**Verilen görev**
Aşağıdaki refakat izniyle ilgili metni, hiçbir şeyini değiştirmeden baştan sona yeniden yazın.

**Okuma parçası**

Memurların en fazla karşılaştıkları sorunlardan birisi de refakat izinleridir. Bu konuyu detaylarıyla açıklamaya çalışacağız.
657 sayılı Kanun'un Hastalık ve Refakat İzni başlıklı 105'inci maddesinde; memurun bakmakla yükümlü olduğu veya memur refakat etmediği takdirde hayatı tehlikeye girecek ana, baba, eş ve çocukları ile kardeşlerinden birinin ağır bir kaza geçirmesi veya tedavisi uzun süren bir hastalığının bulunması hâllerinde, bu hâllerin sağlık kurulu raporuyla belgelendirilmesi şartıyla, aylık ve özlük hakları korunarak, üç aya kadar izin verileceği ve gerektiğinde bu sürenin bir katına kadar uzatılacağı belirtilmiştir.
Bu hüküm dikkatlice incelendiğinde;
1- Bu durumların gerçekleşmesi halinde her bir olay için en fazla 6 ay refakat izni verilebilir. 2- Farklı zamanlarda maddede belirtilen kişiler için refakat izni verilir. Yani (A) kurumunda çalışan bir memurun eşi 2012 yılında trafik kazası geçirmiş ve memura gerekli şartları taşıdığı için 6 ay refakat izni verilmiştir. Bu memurun aynı yıl babasının da trafik kazası geçirmesi ve şartları taşıması halinde bu memura yine refakat izni verilecektir. Tek bir olay ve kişi için en fazla altı aya kadar verilebileceği unutulmamalıdır. 3- Farklı zamanlarda şartların gerçekleşmesi halinde yine refakat izni verilebilecektir. Yani 2012 yılında eşinin trafik kazası geçirmesi halinde refakat izni verilen bir memura 2013 yılında eşinin maddede belirtilen şartları taşıması halinde tekrar refakat izni verilebilir. 4- Bu iznin verilmesinde idarenin hiçbir şekilde takdir hakkı olmayıp talep halinde verilmesi zorunludur.

**Verilen bilgiler**
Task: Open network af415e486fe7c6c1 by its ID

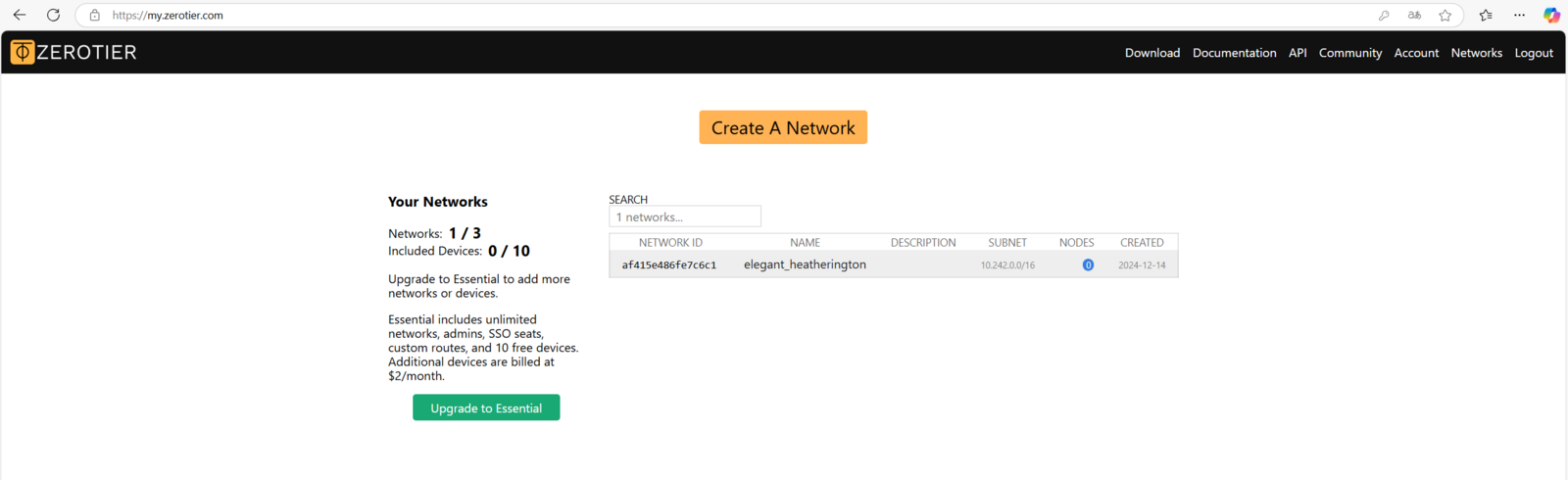Action: pos(669,264)
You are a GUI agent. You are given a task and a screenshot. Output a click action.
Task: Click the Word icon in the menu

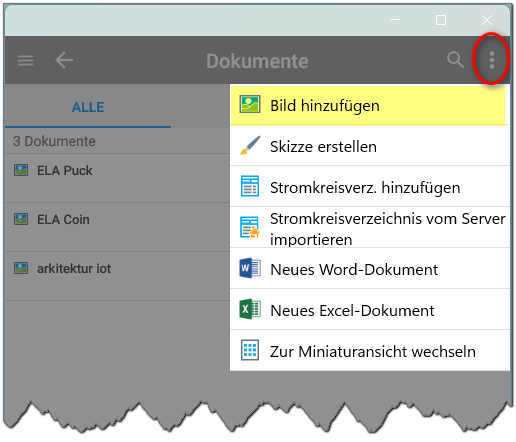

**Alıştırmanın cevabı**
Memurların en fazla karşılaştıkları sorunlardan birisi de refakat izinleridir. Bu konuyu detaylarıyla açıklamaya çalışacağız.
657 sayılı Kanun'un Hastalık ve Refakat İzni başlıklı 105'inci maddesinde; memurun bakmakla yükümlü olduğu veya memur refakat etmediği takdirde hayatı tehlikeye girecek ana, baba, eş ve çocukları ile kardeşlerinden birinin ağır bir kaza geçirmesi veya tedavisi uzun süren bir hastalığının bulunması hâllerinde, bu hâllerin sağlık kurulu raporuyla belgelendirilmesi şartıyla, aylık ve özlük hakları korunarak, üç aya kadar izin verileceği ve gerektiğinde bu sürenin bir katına kadar uzatılacağı belirtilmiştir.
Bu hüküm dikkatlice incelendiğinde;
1- Bu durumların gerçekleşmesi halinde her bir olay için en fazla 6 ay refakat izni verilebilir. 2- Farklı zamanlarda maddede belirtilen kişiler için refakat izni verilir. Yani (A) kurumunda çalışan bir memurun eşi 2012 yılında trafik kazası geçirmiş ve memura gerekli şartları taşıdığı için 6 ay refakat izni verilmiştir. Bu memurun aynı yıl babasının da trafik kazası geçirmesi ve şartları taşıması halinde bu memura yine refakat izni verilecektir. Tek bir olay ve kişi için en fazla altı aya kadar verilebileceği unutulmamalıdır. 3- Farklı zamanlarda şartların gerçekleşmesi halinde yine refakat izni verilebilecektir. Yani 2012 yılında eşinin trafik kazası geçirmesi halinde refakat izni verilen bir memura 2013 yılında eşinin maddede belirtilen şartları taşıması halinde tekrar refakat izni verilebilir. 4- Bu iznin verilmesinde idarenin hiçbir şekilde takdir hakkı olmayıp talep halinde verilmesi zorunludur.